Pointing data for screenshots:
"""

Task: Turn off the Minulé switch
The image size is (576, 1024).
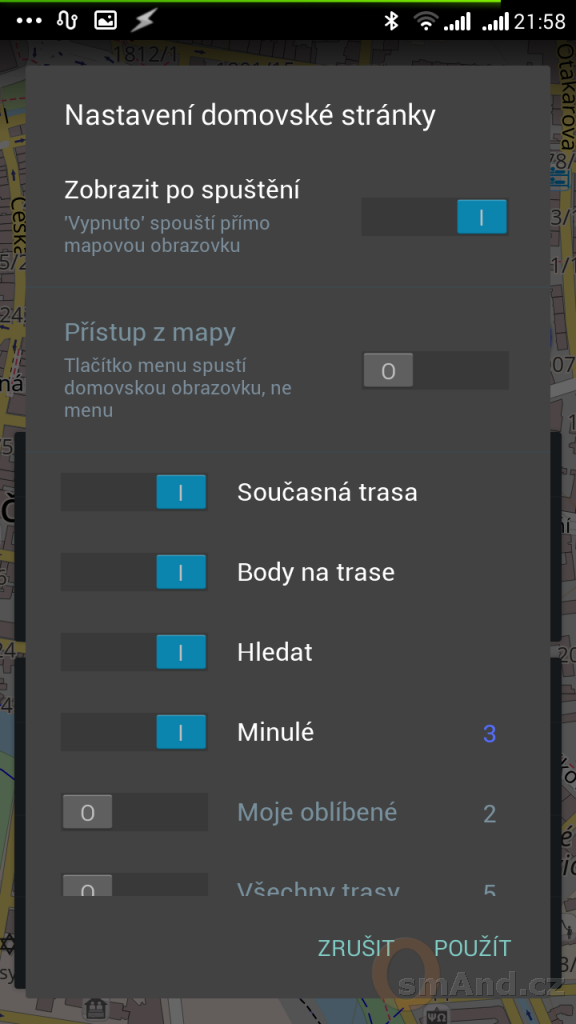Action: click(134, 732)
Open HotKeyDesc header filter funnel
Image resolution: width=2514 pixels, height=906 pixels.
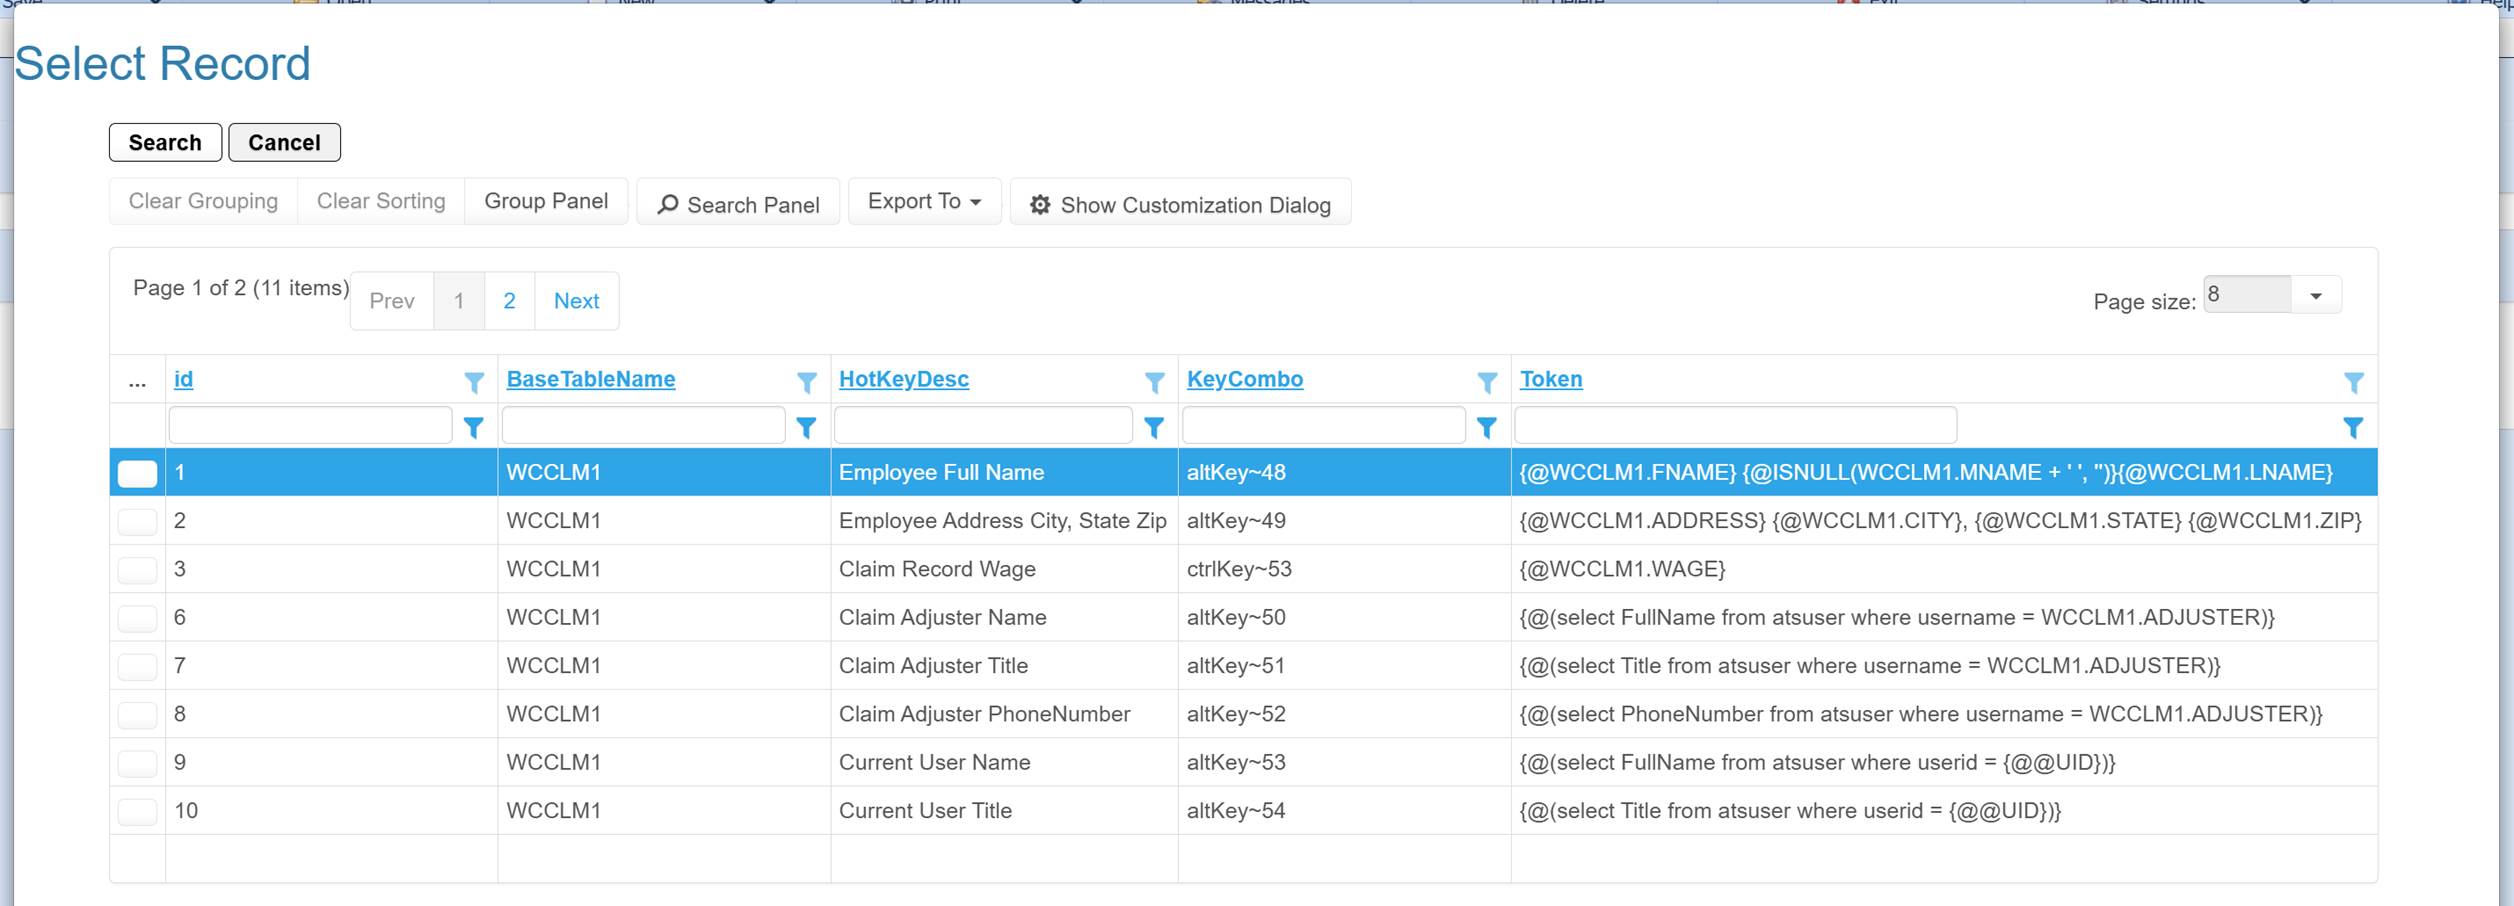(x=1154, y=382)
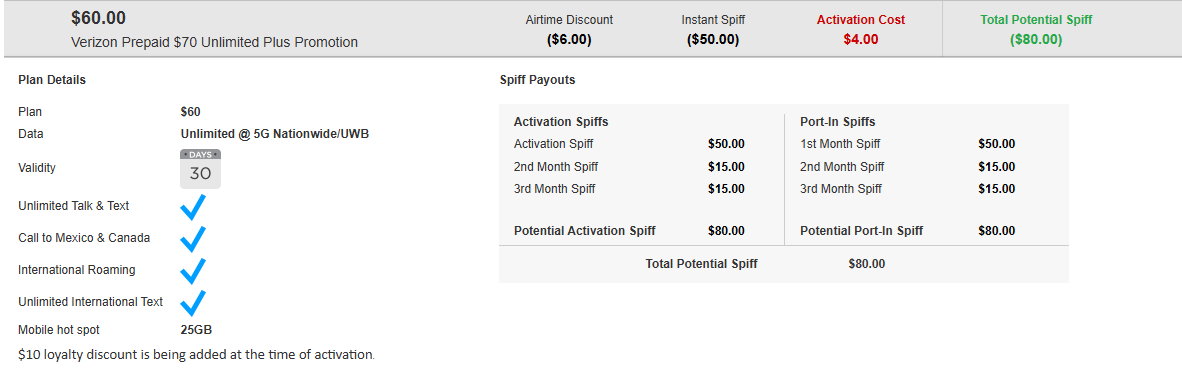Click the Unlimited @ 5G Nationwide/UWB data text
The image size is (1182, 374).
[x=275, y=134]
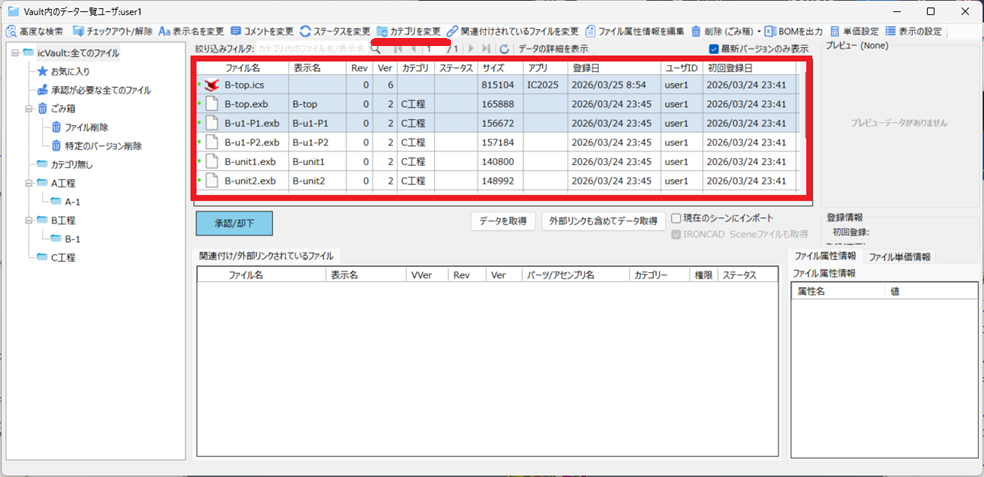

"""

> [WHAT YOU HAVE TO DO]: Reproduce every line of the records above word for word, leaving out the pictures.

> [FINISHED EXERCISE]:
Task: Turn off the Minulé switch
The image size is (576, 1024).
Action: click(134, 732)
Open HotKeyDesc header filter funnel
Image resolution: width=2514 pixels, height=906 pixels.
(x=1154, y=382)
Click the Unlimited @ 5G Nationwide/UWB data text
The image size is (1182, 374).
[x=275, y=134]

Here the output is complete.